These Ghosts Travel, by Jenny Bahn

These Ghosts Travel, by Jenny Bahn

It’s nearing midnight in the American Airlines terminal at LAX.  Gate 42B.  These marbled and carpeted floors have become all too familiar territory.  This is my fourth flight in seven days and I am tired, exhausted, ready for home, though technically I am here already.

I wanted this, I think, though I never thought about the complications that face the constant traveler: my offensive carbon footprint, changing in bathroom stalls, brushing my teeth in front of strangers, crying babies and flight delays.

I sit in a chair that’s intended to conjure up some 1970s vision of futuristic modernity, my legs propped up on the olive green rolling luggage my ex-boyfriend gave me as I was moving out of the apartment we shared.  “You should take it,” he said.  “You’ll use it more than I will.”

Gee, another thing to remind me of you?  Thanks.

I took it anyway.  As I suspected, I used to think about him whenever I used it.  Now I don’t, because he’s not a ghost anymore, though I have plenty of ones who have taken his place.

Beyond a group of aging passengers and a walkway flooded with late-night travelers, the word “Qantas” is framed by a large glass window.  QANTAS.  Big and bold and always next to American Airlines.  Its stupid white kangaroo in perpetual bounce, not unlike my sanity.  I didn’t want to think about him anymore, the Australian, but reminders of him kept getting thrown in my face.

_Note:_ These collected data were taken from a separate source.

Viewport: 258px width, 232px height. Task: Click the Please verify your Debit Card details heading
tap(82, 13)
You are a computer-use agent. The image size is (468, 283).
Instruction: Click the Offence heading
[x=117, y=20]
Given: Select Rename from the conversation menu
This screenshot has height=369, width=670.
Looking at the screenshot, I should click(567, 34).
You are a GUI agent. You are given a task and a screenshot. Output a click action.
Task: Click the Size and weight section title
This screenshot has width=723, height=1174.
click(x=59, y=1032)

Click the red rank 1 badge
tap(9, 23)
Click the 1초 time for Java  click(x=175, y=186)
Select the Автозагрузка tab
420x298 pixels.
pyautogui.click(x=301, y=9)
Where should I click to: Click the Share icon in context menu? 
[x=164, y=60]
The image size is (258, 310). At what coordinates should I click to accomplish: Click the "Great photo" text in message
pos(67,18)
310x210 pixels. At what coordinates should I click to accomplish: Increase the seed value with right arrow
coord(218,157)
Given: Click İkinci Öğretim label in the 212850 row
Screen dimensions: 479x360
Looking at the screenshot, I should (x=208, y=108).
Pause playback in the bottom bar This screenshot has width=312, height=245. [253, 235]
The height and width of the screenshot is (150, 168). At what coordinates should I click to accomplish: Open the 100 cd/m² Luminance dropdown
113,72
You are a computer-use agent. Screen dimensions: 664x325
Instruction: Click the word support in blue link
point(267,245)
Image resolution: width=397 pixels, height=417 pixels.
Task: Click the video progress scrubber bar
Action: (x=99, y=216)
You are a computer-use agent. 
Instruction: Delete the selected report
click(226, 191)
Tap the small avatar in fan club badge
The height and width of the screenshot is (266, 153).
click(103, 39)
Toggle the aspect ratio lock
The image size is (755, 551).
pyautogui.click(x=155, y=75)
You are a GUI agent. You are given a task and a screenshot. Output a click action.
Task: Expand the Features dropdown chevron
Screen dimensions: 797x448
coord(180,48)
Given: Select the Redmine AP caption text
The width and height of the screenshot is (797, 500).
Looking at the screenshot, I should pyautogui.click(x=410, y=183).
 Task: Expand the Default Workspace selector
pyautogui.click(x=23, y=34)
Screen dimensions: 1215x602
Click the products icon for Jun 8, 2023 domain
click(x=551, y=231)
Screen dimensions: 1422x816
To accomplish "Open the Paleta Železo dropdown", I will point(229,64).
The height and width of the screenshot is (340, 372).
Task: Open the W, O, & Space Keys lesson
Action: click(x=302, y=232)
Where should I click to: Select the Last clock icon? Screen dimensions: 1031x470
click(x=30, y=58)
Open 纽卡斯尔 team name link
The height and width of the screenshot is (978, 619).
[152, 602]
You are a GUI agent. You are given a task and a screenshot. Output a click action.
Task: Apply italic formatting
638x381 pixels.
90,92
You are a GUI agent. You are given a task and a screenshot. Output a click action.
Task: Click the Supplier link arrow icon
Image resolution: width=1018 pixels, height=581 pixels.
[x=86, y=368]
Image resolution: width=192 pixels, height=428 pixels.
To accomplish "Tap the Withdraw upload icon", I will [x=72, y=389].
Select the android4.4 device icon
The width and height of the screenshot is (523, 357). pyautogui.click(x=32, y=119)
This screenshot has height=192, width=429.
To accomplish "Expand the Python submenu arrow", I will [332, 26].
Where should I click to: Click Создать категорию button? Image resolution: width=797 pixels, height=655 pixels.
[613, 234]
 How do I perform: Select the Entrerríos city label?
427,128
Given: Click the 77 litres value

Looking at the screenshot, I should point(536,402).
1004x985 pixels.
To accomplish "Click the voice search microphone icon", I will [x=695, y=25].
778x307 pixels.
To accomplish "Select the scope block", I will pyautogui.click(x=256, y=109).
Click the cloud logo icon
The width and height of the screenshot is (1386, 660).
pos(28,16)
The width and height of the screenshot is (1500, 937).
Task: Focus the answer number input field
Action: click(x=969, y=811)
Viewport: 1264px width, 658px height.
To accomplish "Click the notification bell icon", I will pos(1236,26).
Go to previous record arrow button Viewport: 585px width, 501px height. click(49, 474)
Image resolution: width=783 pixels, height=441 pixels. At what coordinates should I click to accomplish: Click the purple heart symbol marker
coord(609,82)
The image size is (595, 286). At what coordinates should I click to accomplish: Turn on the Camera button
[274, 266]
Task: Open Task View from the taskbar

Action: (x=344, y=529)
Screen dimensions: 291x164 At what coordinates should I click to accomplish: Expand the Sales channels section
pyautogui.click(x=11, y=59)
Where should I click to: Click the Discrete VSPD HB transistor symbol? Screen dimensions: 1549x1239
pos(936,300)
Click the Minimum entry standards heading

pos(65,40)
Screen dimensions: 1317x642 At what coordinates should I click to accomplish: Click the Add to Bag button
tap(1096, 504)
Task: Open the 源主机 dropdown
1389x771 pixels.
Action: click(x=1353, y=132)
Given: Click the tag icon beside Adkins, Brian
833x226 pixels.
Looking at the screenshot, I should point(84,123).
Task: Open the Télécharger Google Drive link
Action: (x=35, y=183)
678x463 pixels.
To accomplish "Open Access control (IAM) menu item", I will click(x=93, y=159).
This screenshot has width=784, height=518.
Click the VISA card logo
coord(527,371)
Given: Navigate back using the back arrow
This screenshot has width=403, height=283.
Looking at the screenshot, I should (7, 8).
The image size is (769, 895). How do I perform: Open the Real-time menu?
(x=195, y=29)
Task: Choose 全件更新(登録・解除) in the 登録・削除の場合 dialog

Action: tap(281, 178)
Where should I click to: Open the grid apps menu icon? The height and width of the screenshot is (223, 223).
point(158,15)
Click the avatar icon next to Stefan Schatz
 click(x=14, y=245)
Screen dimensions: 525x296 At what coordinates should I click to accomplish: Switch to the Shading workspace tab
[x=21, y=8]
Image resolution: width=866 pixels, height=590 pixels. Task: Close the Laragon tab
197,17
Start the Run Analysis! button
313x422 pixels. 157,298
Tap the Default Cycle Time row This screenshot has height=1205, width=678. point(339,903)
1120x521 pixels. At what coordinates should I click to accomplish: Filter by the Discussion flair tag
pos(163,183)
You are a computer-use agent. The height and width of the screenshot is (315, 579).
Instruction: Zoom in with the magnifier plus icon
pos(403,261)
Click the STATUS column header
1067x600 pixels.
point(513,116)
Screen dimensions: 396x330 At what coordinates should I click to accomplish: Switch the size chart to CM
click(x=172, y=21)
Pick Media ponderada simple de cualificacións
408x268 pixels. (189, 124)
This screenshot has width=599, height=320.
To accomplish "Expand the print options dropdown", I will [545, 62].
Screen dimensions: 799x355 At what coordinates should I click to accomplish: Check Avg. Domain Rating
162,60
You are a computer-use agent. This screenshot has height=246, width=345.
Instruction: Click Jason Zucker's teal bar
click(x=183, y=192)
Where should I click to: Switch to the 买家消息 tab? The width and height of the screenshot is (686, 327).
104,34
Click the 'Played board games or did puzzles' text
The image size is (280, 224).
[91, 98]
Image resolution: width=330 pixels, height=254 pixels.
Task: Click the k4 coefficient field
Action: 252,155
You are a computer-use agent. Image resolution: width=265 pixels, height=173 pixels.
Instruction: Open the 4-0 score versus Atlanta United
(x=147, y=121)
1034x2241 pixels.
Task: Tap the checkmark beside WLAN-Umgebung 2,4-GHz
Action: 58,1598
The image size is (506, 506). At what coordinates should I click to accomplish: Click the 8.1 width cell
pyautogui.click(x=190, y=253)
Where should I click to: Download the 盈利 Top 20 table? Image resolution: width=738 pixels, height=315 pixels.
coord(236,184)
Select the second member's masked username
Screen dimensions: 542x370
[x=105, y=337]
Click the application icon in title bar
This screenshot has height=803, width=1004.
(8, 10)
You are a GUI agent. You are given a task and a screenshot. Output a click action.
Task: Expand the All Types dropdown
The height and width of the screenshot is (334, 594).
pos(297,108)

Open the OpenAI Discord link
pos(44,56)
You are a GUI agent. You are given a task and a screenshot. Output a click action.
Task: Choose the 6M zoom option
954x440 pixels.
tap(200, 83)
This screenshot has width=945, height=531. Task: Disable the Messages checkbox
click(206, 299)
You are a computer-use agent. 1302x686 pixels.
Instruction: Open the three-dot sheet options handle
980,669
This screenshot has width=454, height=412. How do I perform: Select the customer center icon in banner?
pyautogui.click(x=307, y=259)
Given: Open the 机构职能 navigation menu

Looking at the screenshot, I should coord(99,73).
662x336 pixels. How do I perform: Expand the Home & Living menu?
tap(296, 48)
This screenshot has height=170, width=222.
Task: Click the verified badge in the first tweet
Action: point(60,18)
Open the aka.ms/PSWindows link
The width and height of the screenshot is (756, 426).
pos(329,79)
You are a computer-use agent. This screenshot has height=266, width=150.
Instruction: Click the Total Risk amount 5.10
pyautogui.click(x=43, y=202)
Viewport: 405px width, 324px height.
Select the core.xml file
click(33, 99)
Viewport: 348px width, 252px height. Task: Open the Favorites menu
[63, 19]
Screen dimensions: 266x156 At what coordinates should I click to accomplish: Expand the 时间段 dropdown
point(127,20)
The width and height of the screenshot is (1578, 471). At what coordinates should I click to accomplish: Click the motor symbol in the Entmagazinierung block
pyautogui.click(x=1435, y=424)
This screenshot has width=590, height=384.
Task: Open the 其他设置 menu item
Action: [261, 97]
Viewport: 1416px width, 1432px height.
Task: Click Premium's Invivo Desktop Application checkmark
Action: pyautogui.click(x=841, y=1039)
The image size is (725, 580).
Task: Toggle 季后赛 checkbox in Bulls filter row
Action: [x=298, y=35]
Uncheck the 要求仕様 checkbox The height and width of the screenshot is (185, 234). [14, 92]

Flight attendants sip on frothy coffees, standing in a circle in their pointed heels and black tights, their chapped lips and their dry curls.  My ex-ex-ex-boyfriend’s mother was a flight attendant.  I still remember things like that.

I pick at the stretch cotton of my black leggings.  My travel wardrobe is an exact science now, precise in its utility.  Fading black leggings afford me comfort and warmth that denim cannot always provide.  My leather jacket with the frayed blue silk lining is most often the perfect second skin.  Under the jacket and over the leggings, a giant button-down shirt says, “I’m not pajamas, but I might as well be.”  If only everything in life were so predictable and measurable, if you could only always be prepared for life’s host of known variables.  I am becoming exhausted by life’s unknowns.

My leggings are dirty from too much traveling and not enough washing.  That’s the problem with having a uniform, but not having duplicates.  For some reason I’d rather not think about, the fabric itches my skin until the itch and my skin become friendly enough and the itch can be ignored.

I look at my watch. It’s 3 a.m. in New York.  I’m seeing the sheep I should be counting as they jump to their deaths from office windows.  The short hours I have to catch up with the inevitable jetlag are disappearing.  I’m tired from too many dinners, too many coffees, too many obligations with friends I love too much.

I don’t know what Los Angeles means to me any longer.  I love it like an abusive parent, in some weird, obligatory, compulsory way.  I love the trees and the little houses.  I love the dinner parties and the conversations I have with friends while standing in their large kitchens.  But I hate other things so vehemently.  The driving, the isolation, the nagging suspicion that life is flying past you at a pace so rapid, you’ll wake up next year and be 93 years old.  The city rots in its own convenience.  A ship sinking slowly in a beautiful sea.

Across from me,, I watch a row of over-lit Sees candies being restocked by two people in gray, too old to be working at a candy kiosk in the airport.  I imagine time went by quickly for them.  I imagine they didn’t envision that their lives would end up like this, refilling white boxes of Dark Chocolate Bordeaux and sticks of rich caramel lollipops.

Thao comes on my headphones.

Oh, no!

How can you stand it?

When I run

When I run

Like a bandit.

I wear him

Like a habit

In the lining of my jacket.

More ghosts.  It reminds me of that same ex-boyfriend, the one with the luggage, when he still loved me some years ago.  He used to walk me to my car because he lived in a beautiful old building in some shit part of Koreatown.  It reminds me of driving through a particular street in Hancock Park, listening to classical music in somebody else’s car.  It reminds me of the clementines he put into my bag before work and the night he looked over at me and said, “I think this could be good for awhile.”  My memories of him seem so far away now.

I’m never gonna leave

And you’re never gonna leave

But you’re never gonna love me like I need.

Too often songs were prophecies.

Someone texts me.  Someone new. He’s flirting and I’m flirting, my legs propped on my ex-boyfriend’s bag, his songs in my ears, some airplane to another ex-boyfriend’s homeland beyond my shoulder.  Past and present and some thing I am convinced is my future, all here in this small, infinite space that is my brain.

These days, my life feels like a Tierney Gearon photograph, at once so many things.  Layers of conflicting images, juxtaposed and pulling.  Layers of the me I am and the me I’m not and the me I can be but can’t see yet.  Life and death and new and old, wrapped in this singular shot that is meant to encapsulate so many impossible things.  A life superimposed, never finished, and perpetually in some state of development in the dim light of a darkroom.  Or the fluorescent terminal of an airport.